Who wouldn't want to be a data scientist, the latest glamor job of the Nerd World? GigaOm told us how to find one or be one. Wired said you don't need a PhD in Mathematics to be one. You can even be an amateur data scientist, and Smart Data Collective has picked the sample projects to start with. Unable to resist any longer, I signed up to spend a month of immersion in data, hoping to emerge a newly minted data scientist.
I went to Turin, Italy to participate in the first Big Dive, which bills itself as “a training program to boost the technical skills needed to dive into the big data universe.” It would cover development, visualization, and data science.
Our deep dive into big data took place at the Casa del Pingone, a 15th-century house decorated with medieval frescos and equipped with the all-important espresso machine.
By the last day of the course, Fariba, my gelato-loving Iranian physicist project partner, and I had nothing for our final presentation the next morning. Our analysis of a week's worth of Twitter data had led us only up sundry blind alleys. The sight of our classmates purposefully completing their presentations felt intolerable. I had fled to the park where I was eating pizza and seriously considering not going back. The pizza wasn't helping; I was a failed data scientist.

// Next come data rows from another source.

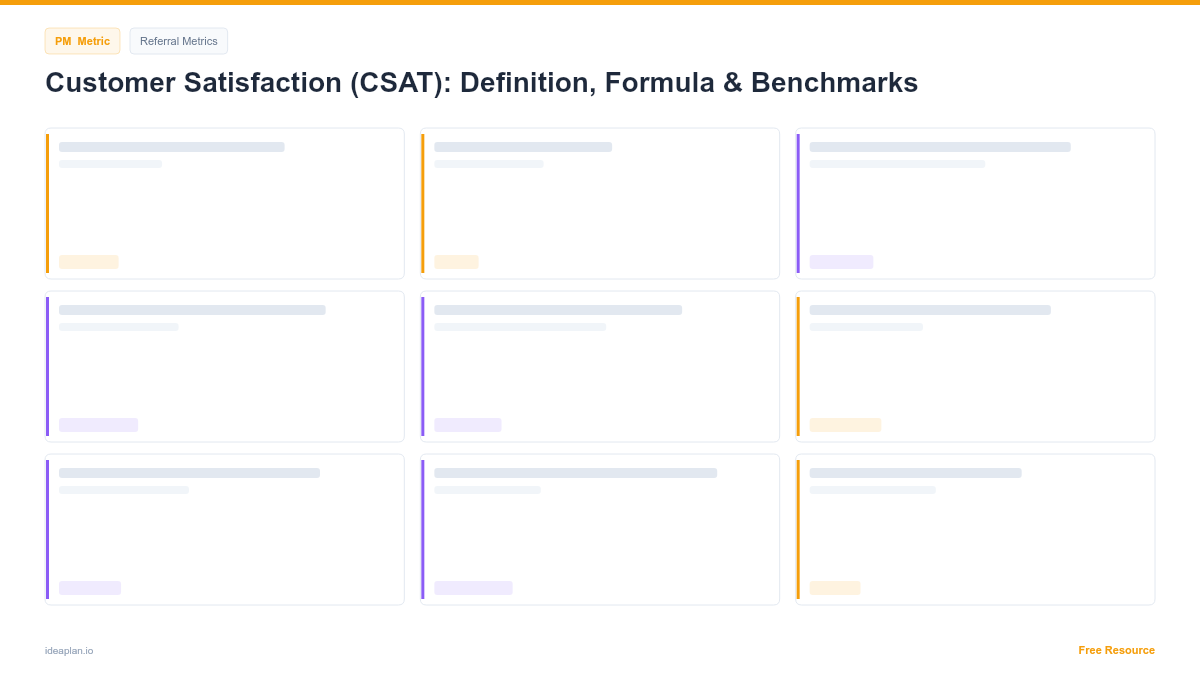Image resolution: width=1200 pixels, height=675 pixels.
Task: Click the purple tag chip in center card
Action: click(x=468, y=425)
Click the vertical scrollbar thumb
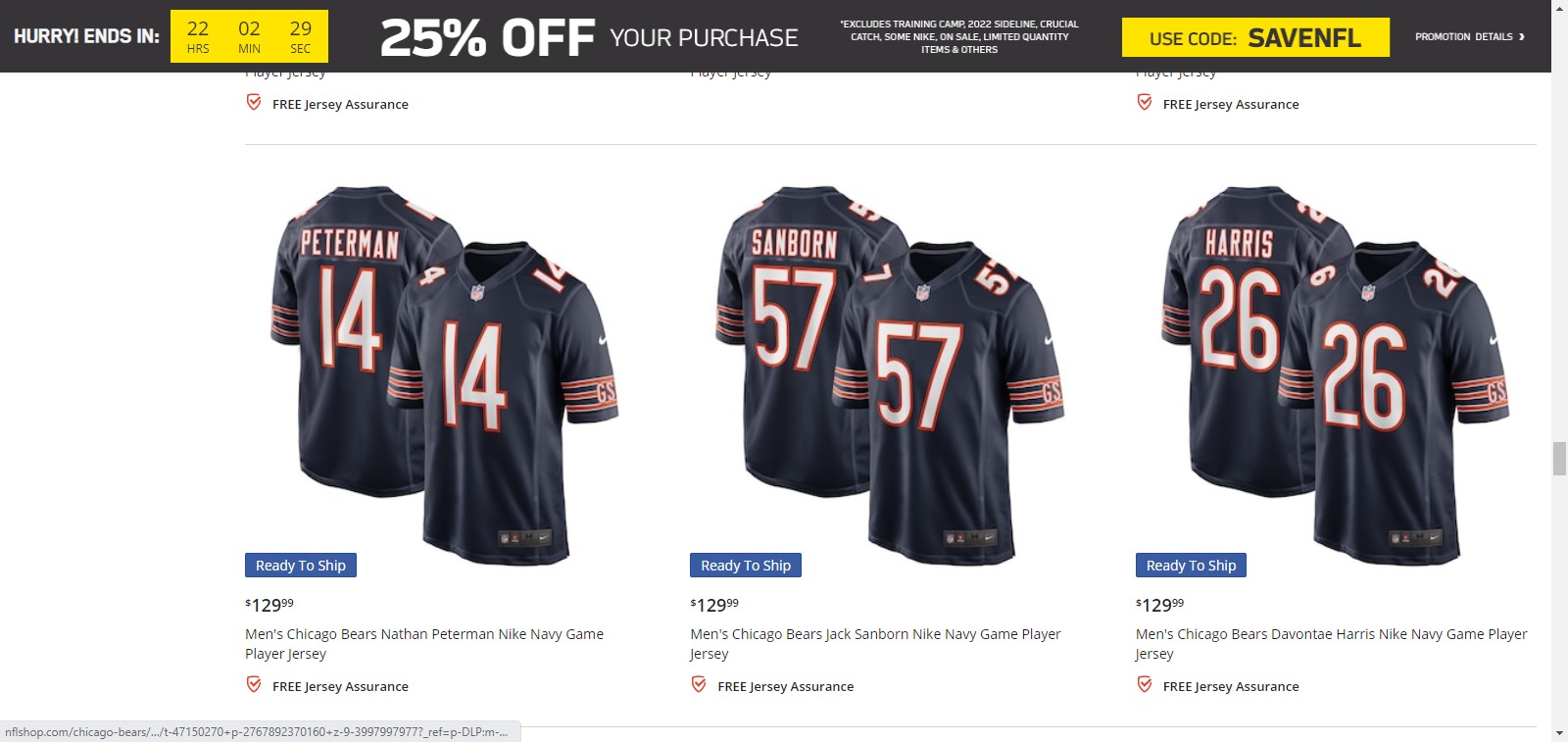1568x742 pixels. click(x=1559, y=459)
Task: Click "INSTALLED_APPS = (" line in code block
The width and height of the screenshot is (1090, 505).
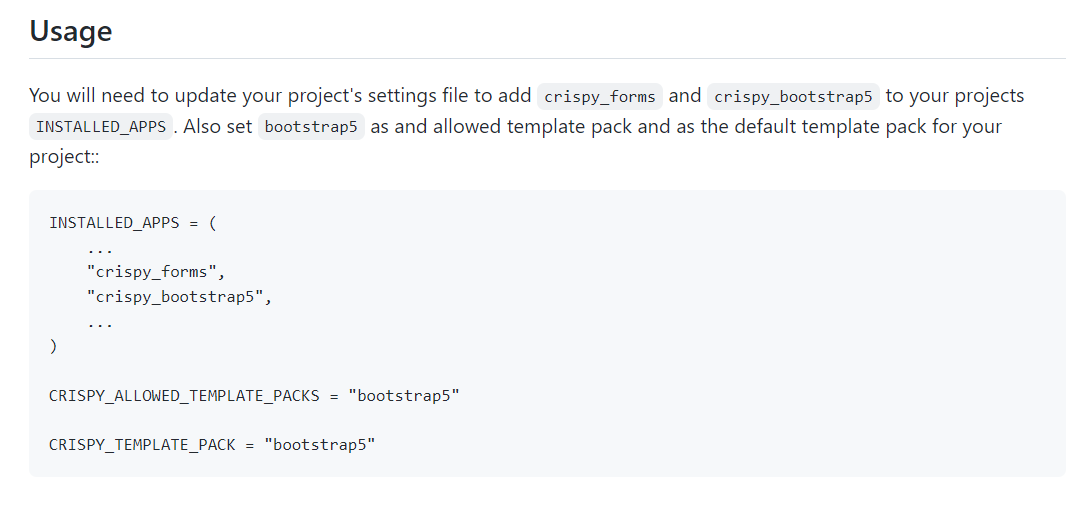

My qualifications as a wannabe data scientist were limited to a background in Machine Learning from the previous millennium, attendance at one Strata Conference, and the publication of a few articles on big data applications. I wasn't sure I was ready for the challenge, but since even data scientists themselves couldn't seem to agree on what a data scientist did, how hard could it be?
Big Dive's grab bag of technologies included TurboGears2, Hadoop MapReduce, MongoDB, as well as Python-based tools for machine learning and network science and libraries such as D3 for visualization. It was a challenging program for a seriously lapsed developer like myself. My Big Dive classmates included software developers, data analysts, and an eclectic mix of scientists—a surprising number of theoretical physicists who'd turned their attention to social networks.
"The biggest blocker (for scientists) is code," says Jake Klamka, founder of the Insight Data Science Fellows Program, an intensive six-week postdoctoral training fellowship in data science. “Going from coding in a scientific context to development at the level that technology companies do it, learning computer science fundamentals and software engineering best practices. You can't walk into an interview at Facebook or Square and say 'I just do MATLAB.'"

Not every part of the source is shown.